Nokia CEO aims to catch next wave of 5G investment

After missing out on market share in places like North America for recent 5G deals, Nokia’s CEO feels ready with product competitiveness to catch the next wave of 5G investments globally.

Speaking Monday at a Citi investor conference, Nokia’s chief executive Pekka Lundmark called out Europe, Latin America, Africa, and India as targets going forward.

While U.S. operators have been investing for upcoming mid-band deployments, Europe has seen slower 5G spending but is speeding up, he said.

At the end of this year and in 2022, parts of the world with limited 5G spending to this point (locations mentioned above) will gradually start making investment decisions.

“And we are so glad that now in this - in a way next wave of 5G, decisions will come, we will have fundamentally stronger product competitiveness than we had when some of the first decisions were made,” Lundmark said, according to a SeekingAlpha transcript.

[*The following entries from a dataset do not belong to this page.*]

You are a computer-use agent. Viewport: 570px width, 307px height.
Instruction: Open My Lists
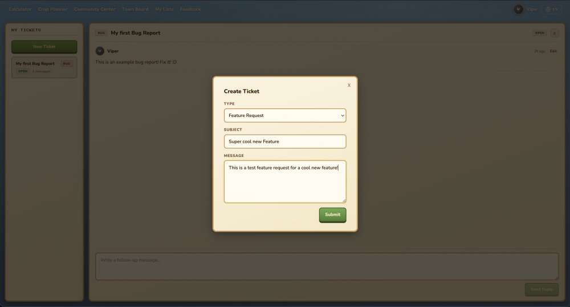(x=164, y=9)
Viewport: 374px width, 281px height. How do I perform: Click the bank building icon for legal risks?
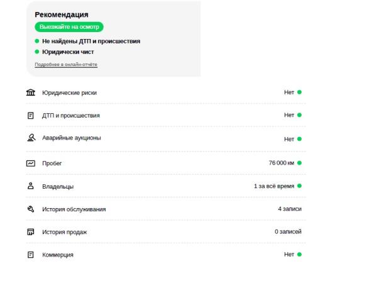31,92
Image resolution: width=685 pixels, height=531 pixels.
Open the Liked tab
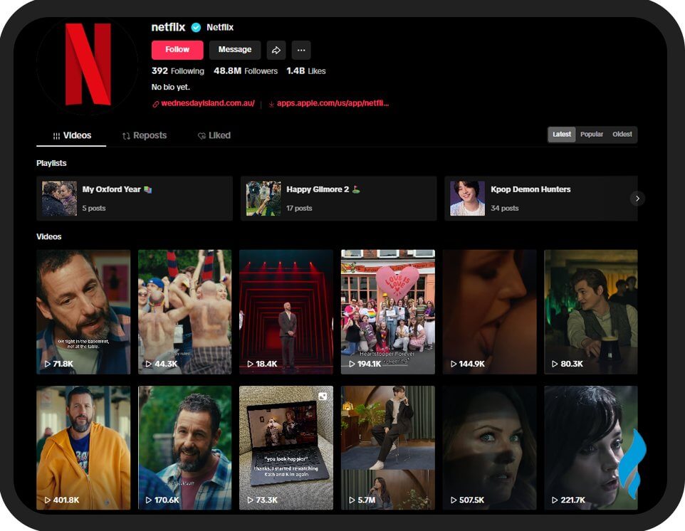213,135
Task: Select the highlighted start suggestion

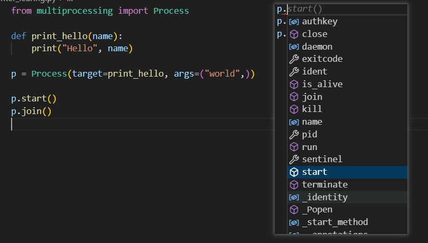Action: click(x=314, y=172)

RELATED: Nokia highlights turnaround with new 5G RAN gear

Nokia launched its next-generation AirScale platform in June with Massive MIMO antenna, baseband, and remote radio units. Of competitive features, Lundmark called out more capacity, specifically support for 400 megahertz of instantaneous bandwidth (IBW). IBW represents bandwidth parameters that a radio can operate within, so for example, the full 3.4-3.8 GHz range. It also supports 200-megahertz occupied bandwidth (OBW), which he described as the sum of active bandwidths one radio can serve at the same time.

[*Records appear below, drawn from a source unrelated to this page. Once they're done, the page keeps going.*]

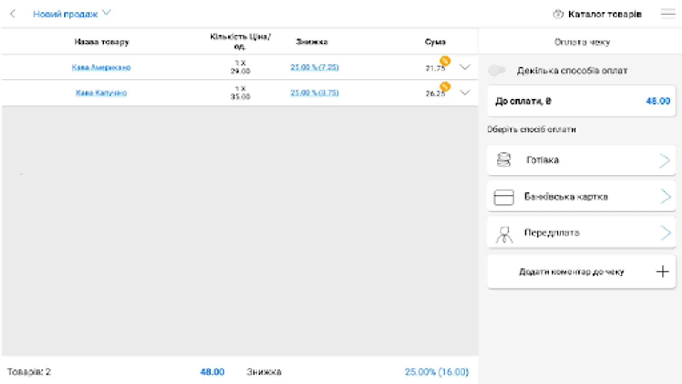The image size is (682, 384).
Task: Open the Банківська картка payment option
Action: [581, 196]
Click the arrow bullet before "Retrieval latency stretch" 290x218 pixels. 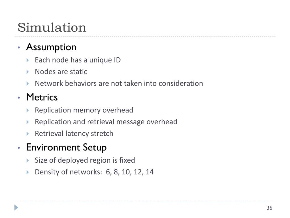28,134
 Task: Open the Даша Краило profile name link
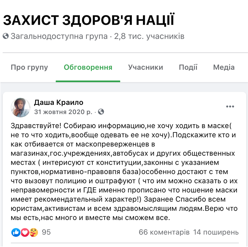tap(59, 103)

“What this means in practice from operators or customers point of view is that they get more with their bandwidth investment that they’ve made,” he said.

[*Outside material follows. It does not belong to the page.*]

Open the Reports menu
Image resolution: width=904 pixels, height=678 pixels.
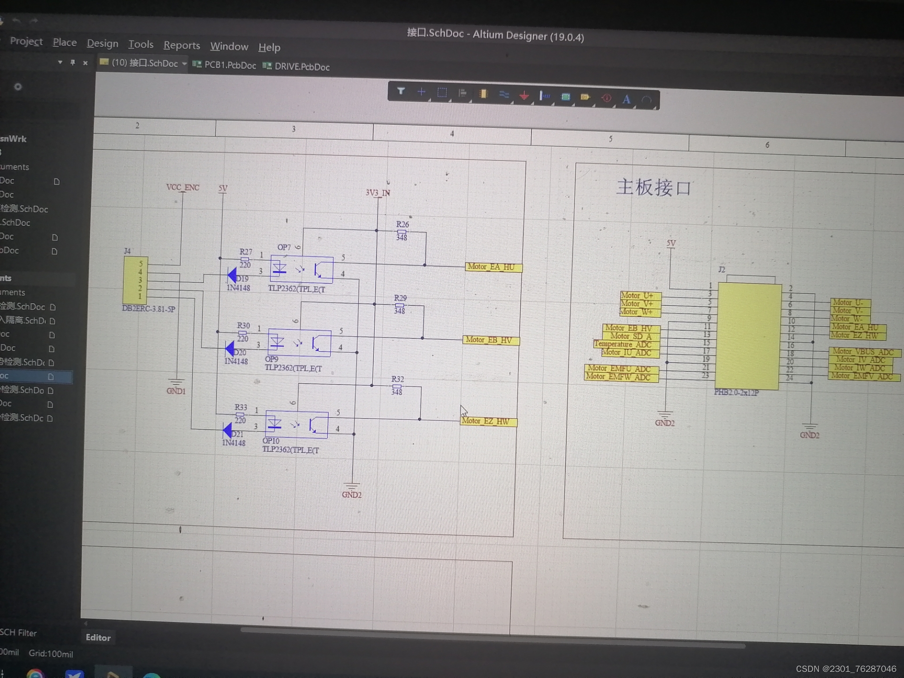(181, 45)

Nokia’s integrated baseband for 4G/5G allows operators to install the same baseband for older generation radios (from 2G-5G) and adds to cost efficiency for operators he said, as does a small footprint and reduced power consumption. The products are also O-RAN-ready.

RELATED: Nokia resumes work with O-RAN Alliance

Expecting to close the product gap with main competitors by the end of the year, Lundmark is “really, really optimistic about this chase in mobile networks at the moment,” he said.

Dell’Oro Group projects the total radio access network (RAN) market to grow 10%-15% in 2021, on track to reach cumulative global RAN investments of around $240 billion in the 2020-2025 forecast period.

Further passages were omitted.